Phase V restores direction by returning the Church to her Shepherd. As God’s people relearn how to listen and follow, fear loosens its grip and faith becomes active rather than passive. The Church is no longer confined by narrow definitions of gathering or driven by external control, but led by Christ through the Holy Spirit. Gatherings regain their purpose, obedience becomes sincere, and movement replaces stagnation. This return does not look backward—it brings alignment. And as the Church returns to the Shepherd, honors the Holy Spirit, values gathering rightly, and embraces the reality that God dwells within His people, she is prepared to stand unified, refined, and ready for what comes next.



Phase VI: The Preparation

 

Becoming a Ready Church

 

 

Phase VI is not urgency; it is readiness. By this stage, the Church has returned to the Shepherd. Fear has loosened its grip. Identity has become clear. Faith has shifted from passive belief to active obedience. God’s people are no longer asking where God is, but learning how to walk with Him. Now the work deepens. After the return, movement does not accelerate outward first—it moves inward. God prepares His people quietly, refining what has already been revealed. What has been seen must now be lived. Obedience becomes consistent rather than situational, and discernment becomes practiced rather than theoretical.

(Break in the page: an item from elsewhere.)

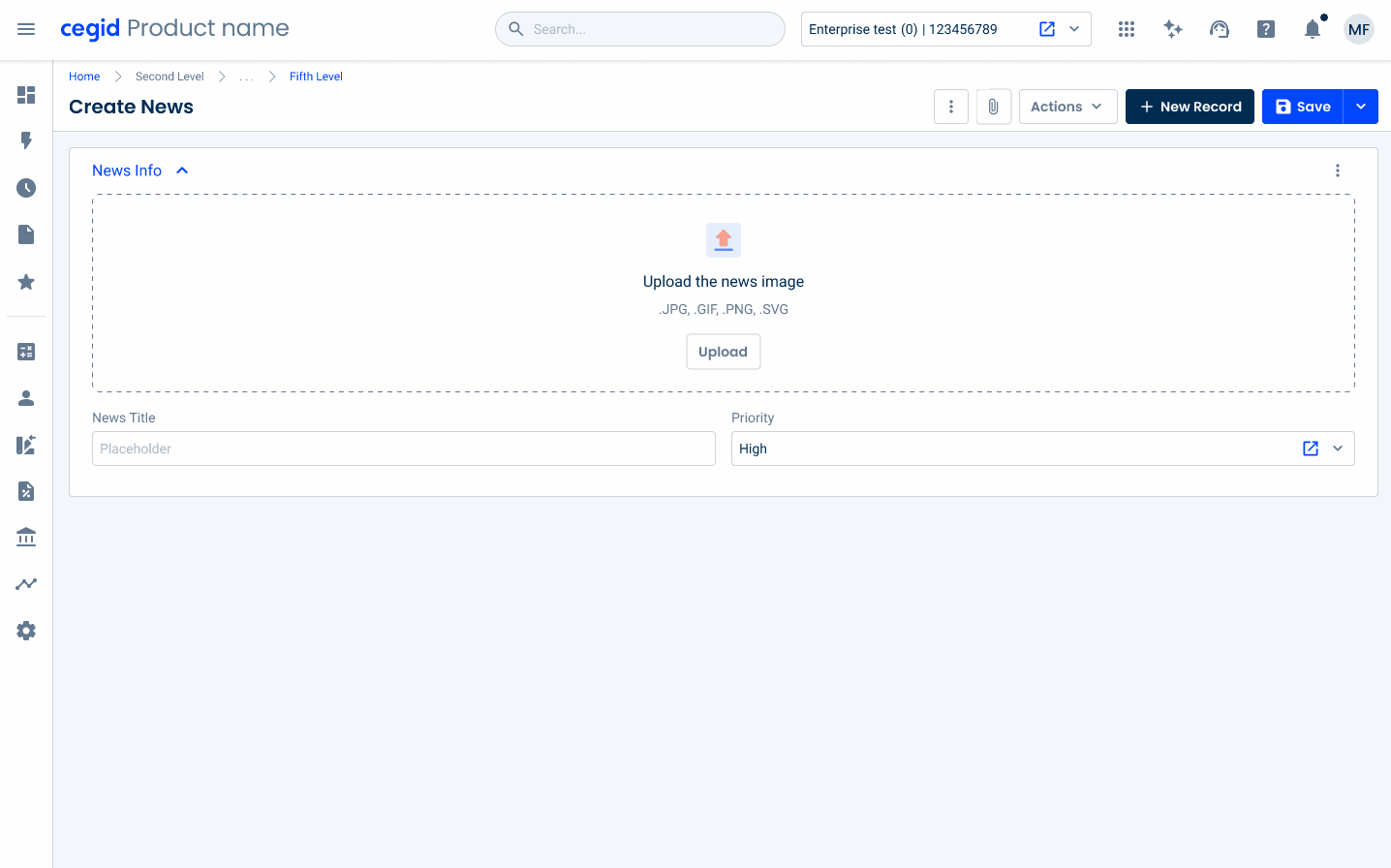
Task: Expand the Priority dropdown chevron
Action: 1338,449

This phase focuses on the heart. God removes what still clings from captivity, not through exposure, but through refinement. Motives are examined. Desires are reordered. Faith is purified of performance, fear, and self-promotion. What remains is devotion shaped by love rather than pressure. As obedience deepens, the Church begins to experience the manifest presence of God as a lived reality, not an occasional moment. Lives are transformed. Old patterns break. New fruit appears. Power is no longer theoretical—it follows obedience as Scripture promised.

In this phase, the Church is no longer made up of visitors, but dwellers. God’s people abide in Christ continually, living from union rather than seeking encounters alone. Because the Church abides in Christ, God’s presence is no longer confined to gatherings or events. It moves with His people. Authority flows from intimacy. Power flows from obedience. Fruit flows from remaining. This is how transformation becomes lasting and why the glory of God is sustained rather than momentary.

 

Key Takeaways

  • Preparation is about readiness, not speed or urgency

  • Obedience becomes consistent and embodied, not situational

  • God refines through relationship, not pressure

  • The Church becomes a body of dwellers who abide, not visitors who attend

  • Authority and power flow from intimacy and obedience, not ambition

 

 Phase VI completes the foundation. A ready Church honors the Holy Spirit, values gathering rightly, embraces the reality that God dwells within His people, and lives consecrated lives that reveal the Spirit’s work. She resists confinement that quenches the Spirit and is sent without ambition. The Great Commission is fulfilled not through noise or force, but through lives that visibly reflect God’s character. This is a Church prepared as a Bride—watchful, faithful, unified, and clean. Preparation does not end the journey, but it completes the work needed to move forward. Quest One concludes here.

 

Transition to Quest Two: Kingdom Reconstruction

With hearts aligned and lives refined, God begins to rebuild structure. The form of the true Church is not invented—it is recovered. Leadership is clarified. Function is restored. Order emerges, not through hierarchy, but through purpose. The Church begins to understand how she is meant to operate together as one body under Christ alone.

 

Toward Quest Three: Kingdom Occupation

The final movement is not retreat—it is occupation.

The Church, restored, refined, and ordered, lives and moves in the glory of God until Jesus returns. She advances through homes, cities, and nations as the early Church did—led rather than protected, guided rather than confined.

The Church Jesus built did not spread because it was shielded.

It spread because it was led.


And now, prepared, purified, and abiding, she is ready to do so again.